== Exercise prompt ==
In every item below, substitute "control" for each occurrence of "button" and output the lines again with nothing else altered. Omit the pictures from the output.

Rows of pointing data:
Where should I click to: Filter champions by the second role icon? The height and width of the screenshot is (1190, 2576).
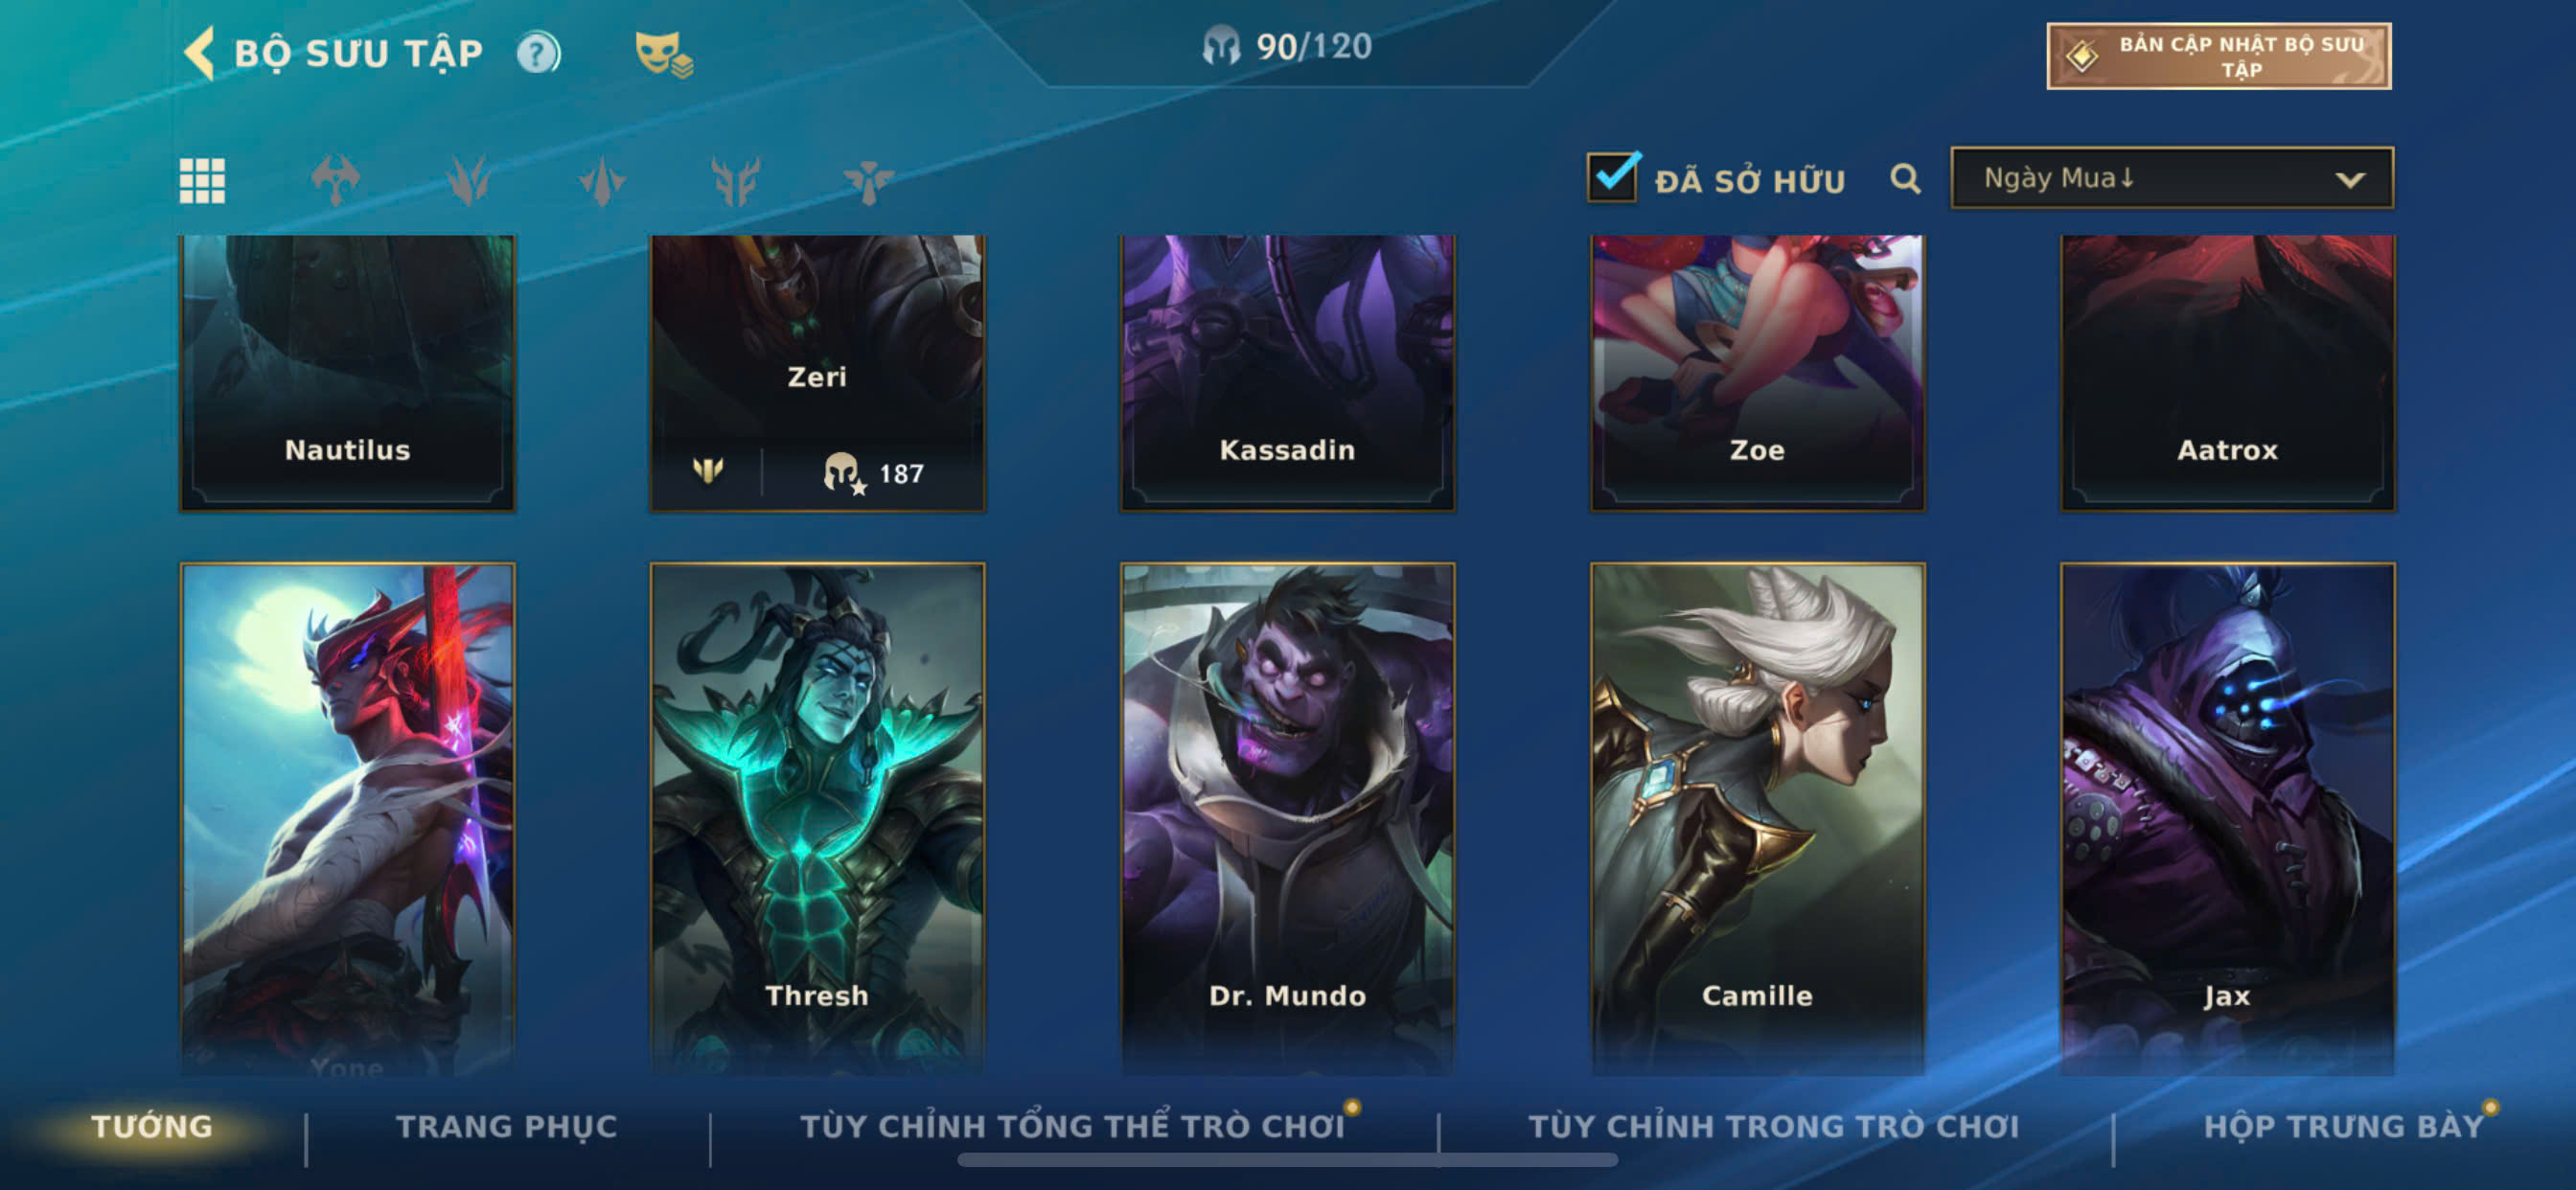coord(468,181)
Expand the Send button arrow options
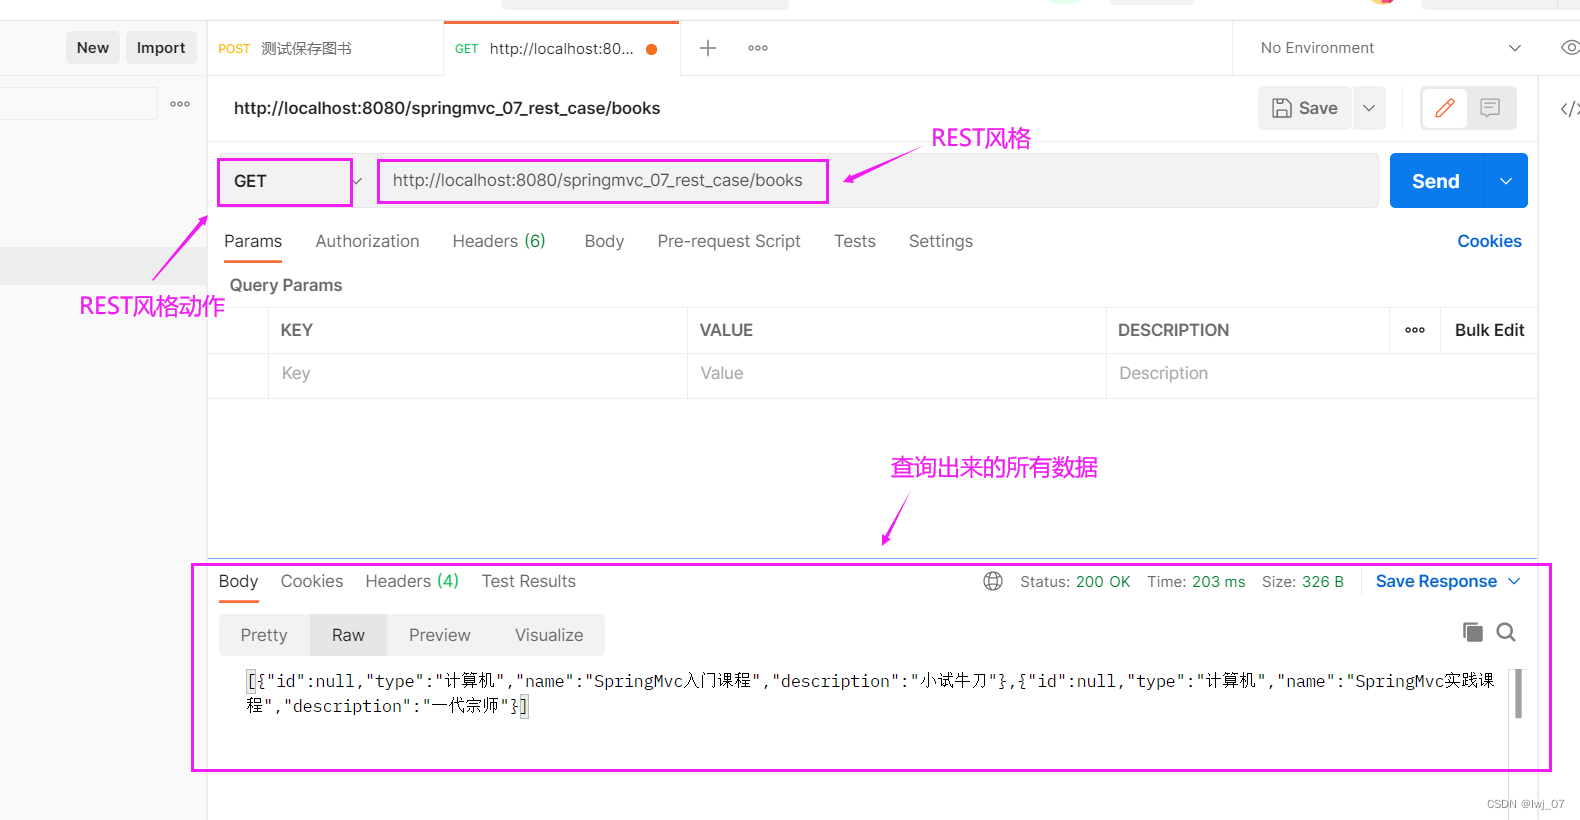 [1506, 181]

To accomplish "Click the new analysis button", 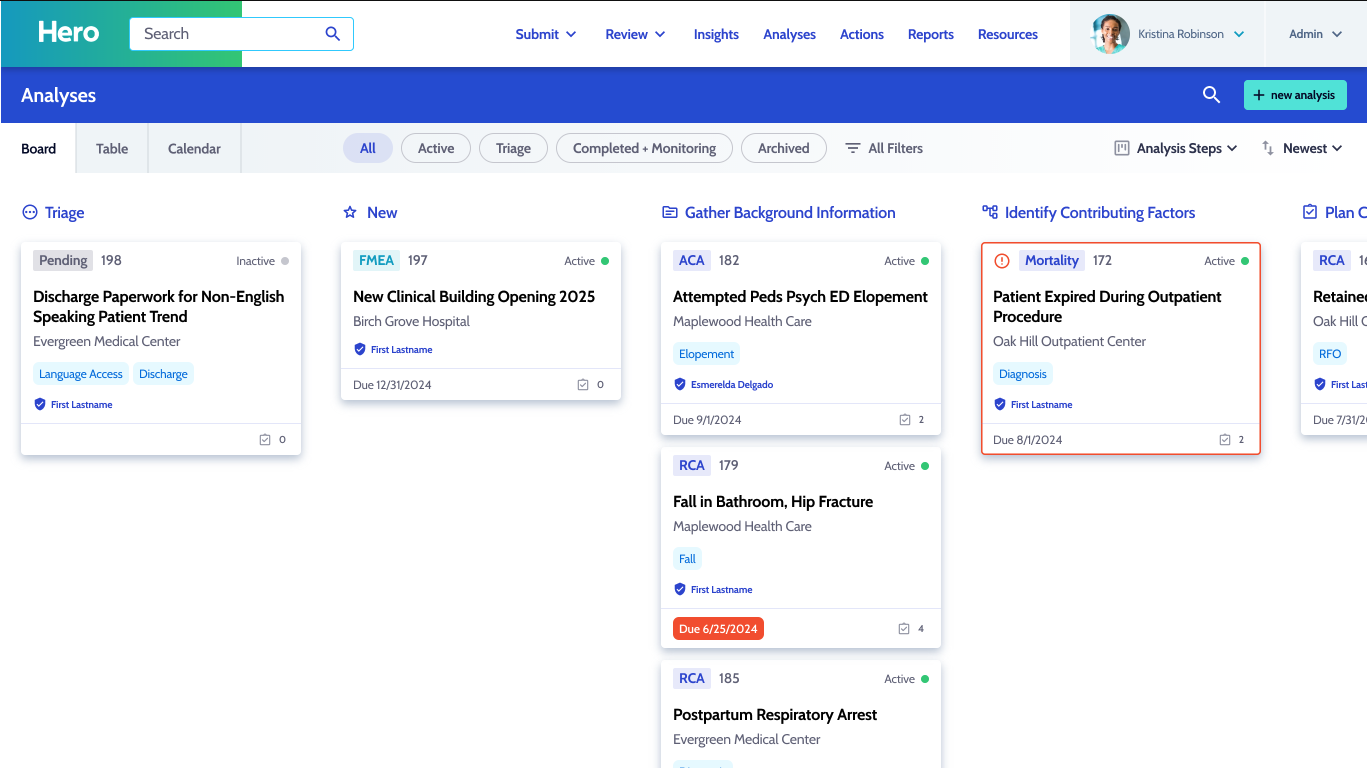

== Task solution ==
Where should I click to: Filter champions by the second role icon? The height and width of the screenshot is (1190, 2576).
coord(468,181)
Expand the Send control arrow options
 [1506, 181]

To accomplish "Click the new analysis control", 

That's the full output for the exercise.